I saw that the passage was a long one, so floundered ahead rapidly in a
creeping run that would have seemed horrible had any eye watched me in the
blackness; crossing from side to side occasionally to feel of my surroundings
and be sure the walls and rows of cases still stretched on. Man is so used to
thinking visually that I almost forgot the darkness and pictured the endless
corridor of wood and glass in its low-studded monotony as though I saw it. And
then in a moment of indescribable emotion I did see it.
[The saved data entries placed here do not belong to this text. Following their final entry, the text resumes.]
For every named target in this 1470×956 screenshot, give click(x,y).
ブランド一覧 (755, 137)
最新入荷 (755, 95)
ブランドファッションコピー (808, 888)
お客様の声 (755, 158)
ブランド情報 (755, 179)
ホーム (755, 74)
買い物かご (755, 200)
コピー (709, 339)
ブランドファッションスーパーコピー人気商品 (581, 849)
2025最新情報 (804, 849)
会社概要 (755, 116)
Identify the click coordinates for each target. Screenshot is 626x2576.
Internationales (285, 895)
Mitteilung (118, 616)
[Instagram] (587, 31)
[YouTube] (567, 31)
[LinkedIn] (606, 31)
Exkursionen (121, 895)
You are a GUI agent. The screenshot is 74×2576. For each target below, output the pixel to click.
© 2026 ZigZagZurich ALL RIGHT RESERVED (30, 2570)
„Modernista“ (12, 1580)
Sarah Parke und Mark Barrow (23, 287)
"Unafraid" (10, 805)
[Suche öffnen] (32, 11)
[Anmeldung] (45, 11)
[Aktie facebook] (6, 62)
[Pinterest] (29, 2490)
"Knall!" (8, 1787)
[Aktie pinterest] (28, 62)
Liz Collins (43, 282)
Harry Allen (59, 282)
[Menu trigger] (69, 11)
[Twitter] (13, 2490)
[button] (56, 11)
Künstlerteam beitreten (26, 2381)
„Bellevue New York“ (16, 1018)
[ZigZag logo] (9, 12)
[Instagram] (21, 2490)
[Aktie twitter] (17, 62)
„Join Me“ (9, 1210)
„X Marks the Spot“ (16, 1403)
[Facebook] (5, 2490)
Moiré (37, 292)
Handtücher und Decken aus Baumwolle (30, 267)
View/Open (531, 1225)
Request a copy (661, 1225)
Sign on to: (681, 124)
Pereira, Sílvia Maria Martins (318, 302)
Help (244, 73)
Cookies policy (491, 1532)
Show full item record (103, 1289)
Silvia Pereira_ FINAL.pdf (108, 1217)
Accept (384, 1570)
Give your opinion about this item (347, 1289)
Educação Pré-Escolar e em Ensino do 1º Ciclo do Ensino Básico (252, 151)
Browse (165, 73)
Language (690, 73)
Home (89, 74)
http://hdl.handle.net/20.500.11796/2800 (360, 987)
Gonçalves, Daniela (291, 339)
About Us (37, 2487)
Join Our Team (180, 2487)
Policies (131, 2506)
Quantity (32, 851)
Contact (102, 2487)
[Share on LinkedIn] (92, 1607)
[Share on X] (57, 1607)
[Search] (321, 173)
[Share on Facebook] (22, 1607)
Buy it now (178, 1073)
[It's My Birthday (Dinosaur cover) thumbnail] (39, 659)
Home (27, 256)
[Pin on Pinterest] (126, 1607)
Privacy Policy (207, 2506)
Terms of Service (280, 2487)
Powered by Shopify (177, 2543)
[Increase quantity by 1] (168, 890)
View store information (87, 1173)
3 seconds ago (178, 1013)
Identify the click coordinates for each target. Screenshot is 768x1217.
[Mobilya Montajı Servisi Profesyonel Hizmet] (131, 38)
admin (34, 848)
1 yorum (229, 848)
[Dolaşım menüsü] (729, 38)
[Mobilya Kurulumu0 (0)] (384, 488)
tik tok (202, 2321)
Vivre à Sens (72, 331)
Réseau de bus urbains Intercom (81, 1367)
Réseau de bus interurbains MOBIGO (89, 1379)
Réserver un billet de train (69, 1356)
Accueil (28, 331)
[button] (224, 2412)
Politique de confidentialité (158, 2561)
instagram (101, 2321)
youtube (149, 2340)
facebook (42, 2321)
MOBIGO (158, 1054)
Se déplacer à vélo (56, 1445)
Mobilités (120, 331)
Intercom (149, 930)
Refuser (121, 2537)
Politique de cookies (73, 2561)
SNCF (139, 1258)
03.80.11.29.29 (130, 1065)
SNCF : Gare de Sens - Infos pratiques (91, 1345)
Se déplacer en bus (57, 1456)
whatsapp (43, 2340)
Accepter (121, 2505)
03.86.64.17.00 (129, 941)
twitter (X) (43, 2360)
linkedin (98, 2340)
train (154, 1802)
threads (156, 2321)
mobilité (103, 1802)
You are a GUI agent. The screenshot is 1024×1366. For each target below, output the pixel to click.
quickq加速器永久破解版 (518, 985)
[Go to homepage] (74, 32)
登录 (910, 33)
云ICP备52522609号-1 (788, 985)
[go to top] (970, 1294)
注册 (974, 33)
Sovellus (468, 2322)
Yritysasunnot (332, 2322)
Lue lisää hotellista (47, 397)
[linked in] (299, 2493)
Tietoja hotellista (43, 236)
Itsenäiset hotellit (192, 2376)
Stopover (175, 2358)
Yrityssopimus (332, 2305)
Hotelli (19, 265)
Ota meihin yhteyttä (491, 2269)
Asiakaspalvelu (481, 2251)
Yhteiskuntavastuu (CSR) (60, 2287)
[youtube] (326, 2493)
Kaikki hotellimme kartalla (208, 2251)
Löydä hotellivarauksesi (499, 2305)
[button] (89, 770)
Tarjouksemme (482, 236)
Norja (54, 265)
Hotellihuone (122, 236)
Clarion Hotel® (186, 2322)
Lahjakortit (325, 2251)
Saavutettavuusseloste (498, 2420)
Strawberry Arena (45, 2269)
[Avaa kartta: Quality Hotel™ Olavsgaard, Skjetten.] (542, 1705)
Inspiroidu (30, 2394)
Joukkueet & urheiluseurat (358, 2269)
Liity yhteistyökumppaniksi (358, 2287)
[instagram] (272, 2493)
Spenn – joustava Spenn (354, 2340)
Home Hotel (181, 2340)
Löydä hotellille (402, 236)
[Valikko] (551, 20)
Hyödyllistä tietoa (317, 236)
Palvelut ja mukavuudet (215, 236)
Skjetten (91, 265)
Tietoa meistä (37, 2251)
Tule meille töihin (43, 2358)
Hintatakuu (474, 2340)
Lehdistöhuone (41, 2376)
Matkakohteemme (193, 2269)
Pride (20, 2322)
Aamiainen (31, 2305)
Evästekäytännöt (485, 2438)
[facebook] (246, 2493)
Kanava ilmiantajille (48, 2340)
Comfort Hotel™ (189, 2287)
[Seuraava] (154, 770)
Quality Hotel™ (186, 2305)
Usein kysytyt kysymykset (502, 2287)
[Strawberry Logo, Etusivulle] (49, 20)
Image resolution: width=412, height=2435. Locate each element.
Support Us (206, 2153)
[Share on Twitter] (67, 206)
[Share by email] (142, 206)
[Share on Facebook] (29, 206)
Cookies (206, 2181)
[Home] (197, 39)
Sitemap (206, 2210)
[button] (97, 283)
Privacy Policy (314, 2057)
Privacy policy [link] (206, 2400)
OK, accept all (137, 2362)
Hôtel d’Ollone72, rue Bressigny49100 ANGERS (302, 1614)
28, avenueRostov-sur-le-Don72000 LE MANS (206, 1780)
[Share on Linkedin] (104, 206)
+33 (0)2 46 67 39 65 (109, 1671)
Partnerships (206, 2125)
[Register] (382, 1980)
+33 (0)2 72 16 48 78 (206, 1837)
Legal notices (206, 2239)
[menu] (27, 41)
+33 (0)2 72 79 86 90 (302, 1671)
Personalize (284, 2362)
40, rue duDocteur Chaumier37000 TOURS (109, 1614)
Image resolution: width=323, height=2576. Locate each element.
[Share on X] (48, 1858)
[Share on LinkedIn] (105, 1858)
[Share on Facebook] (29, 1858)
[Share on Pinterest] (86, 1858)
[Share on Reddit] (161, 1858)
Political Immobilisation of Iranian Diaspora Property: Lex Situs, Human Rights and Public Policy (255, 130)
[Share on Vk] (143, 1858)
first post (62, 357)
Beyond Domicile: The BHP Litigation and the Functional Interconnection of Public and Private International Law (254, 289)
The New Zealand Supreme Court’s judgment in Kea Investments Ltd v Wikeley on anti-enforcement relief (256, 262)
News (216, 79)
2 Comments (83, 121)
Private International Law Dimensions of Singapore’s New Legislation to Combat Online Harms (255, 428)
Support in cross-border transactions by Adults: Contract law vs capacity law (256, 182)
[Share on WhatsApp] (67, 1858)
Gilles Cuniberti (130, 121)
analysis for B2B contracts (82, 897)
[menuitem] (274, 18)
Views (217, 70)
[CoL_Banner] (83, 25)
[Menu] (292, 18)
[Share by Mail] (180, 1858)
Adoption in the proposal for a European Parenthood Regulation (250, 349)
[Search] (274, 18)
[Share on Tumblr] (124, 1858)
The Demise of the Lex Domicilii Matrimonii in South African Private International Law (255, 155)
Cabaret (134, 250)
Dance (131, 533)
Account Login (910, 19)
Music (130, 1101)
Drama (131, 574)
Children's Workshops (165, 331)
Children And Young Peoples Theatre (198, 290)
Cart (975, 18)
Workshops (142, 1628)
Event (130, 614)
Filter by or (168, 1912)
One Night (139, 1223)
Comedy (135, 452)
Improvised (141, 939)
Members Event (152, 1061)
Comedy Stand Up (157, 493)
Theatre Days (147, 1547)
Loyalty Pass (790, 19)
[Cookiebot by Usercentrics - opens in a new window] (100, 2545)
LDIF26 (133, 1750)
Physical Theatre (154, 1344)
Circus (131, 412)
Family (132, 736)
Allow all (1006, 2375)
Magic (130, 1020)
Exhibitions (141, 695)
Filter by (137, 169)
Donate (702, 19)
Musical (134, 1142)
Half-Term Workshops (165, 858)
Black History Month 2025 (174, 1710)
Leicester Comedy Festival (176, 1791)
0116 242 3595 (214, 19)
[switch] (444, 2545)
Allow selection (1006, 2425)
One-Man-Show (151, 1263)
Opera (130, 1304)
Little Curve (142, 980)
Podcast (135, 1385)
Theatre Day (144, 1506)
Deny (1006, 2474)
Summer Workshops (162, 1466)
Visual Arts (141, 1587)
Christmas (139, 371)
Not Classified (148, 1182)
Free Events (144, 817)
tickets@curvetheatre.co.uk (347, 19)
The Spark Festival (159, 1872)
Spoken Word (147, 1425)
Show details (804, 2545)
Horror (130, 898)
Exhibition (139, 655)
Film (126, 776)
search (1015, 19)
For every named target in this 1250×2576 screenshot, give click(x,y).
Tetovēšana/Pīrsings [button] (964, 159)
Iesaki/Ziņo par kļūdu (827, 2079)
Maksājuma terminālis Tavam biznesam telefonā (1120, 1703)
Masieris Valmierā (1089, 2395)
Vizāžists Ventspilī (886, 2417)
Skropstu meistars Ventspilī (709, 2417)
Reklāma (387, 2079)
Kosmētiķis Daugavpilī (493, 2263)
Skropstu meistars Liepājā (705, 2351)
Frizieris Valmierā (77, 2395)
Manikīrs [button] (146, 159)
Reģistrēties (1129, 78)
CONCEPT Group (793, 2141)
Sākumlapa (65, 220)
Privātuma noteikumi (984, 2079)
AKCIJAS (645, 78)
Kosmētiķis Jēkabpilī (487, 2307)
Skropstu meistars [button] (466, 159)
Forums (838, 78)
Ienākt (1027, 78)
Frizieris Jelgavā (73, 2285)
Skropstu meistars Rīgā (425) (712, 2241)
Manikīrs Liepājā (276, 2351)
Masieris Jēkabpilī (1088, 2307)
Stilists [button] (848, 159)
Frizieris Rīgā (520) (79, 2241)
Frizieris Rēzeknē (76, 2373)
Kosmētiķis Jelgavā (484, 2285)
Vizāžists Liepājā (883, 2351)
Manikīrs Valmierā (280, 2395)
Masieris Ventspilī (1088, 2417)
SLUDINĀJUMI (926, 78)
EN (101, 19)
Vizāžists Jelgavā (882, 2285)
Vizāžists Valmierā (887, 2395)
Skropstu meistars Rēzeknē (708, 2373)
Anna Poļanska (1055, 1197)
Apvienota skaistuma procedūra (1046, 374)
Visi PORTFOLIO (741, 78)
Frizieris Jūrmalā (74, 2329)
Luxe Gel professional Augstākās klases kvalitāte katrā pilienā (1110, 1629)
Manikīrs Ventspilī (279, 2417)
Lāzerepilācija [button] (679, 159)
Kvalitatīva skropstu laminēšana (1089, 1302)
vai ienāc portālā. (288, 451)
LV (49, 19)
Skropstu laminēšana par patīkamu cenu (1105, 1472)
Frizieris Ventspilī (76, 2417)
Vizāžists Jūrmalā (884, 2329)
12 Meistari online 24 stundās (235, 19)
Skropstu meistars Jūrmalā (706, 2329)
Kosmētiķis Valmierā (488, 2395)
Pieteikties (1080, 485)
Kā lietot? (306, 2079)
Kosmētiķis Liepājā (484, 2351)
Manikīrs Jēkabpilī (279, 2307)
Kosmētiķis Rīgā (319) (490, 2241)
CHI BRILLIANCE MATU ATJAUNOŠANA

Just when my fancy merged into real sight I cannot tell; but there came a
gradual glow ahead, and all at once I knew that I saw the dim outlines of a
corridor and the cases, revealed by some unknown subterranean phosphorescence.
For a little while all was exactly as I had imagined it, since the glow was very
faint; but as I mechanically kept stumbling ahead into the stronger light I
realised that my fancy had been but feeble. This hall was no relic of crudity
like the temples in the city above, but a monument of the most magnificent and
exotic art. Rich, vivid, and daringly fantastic designs and pictures formed a
continuous scheme of mural paintings whose lines and colours were beyond
description. The cases were of a strange golden wood, with fronts of exquisite
glass, and containing the mummified forms of creatures outreaching in
grotesqueness the most chaotic dreams of man.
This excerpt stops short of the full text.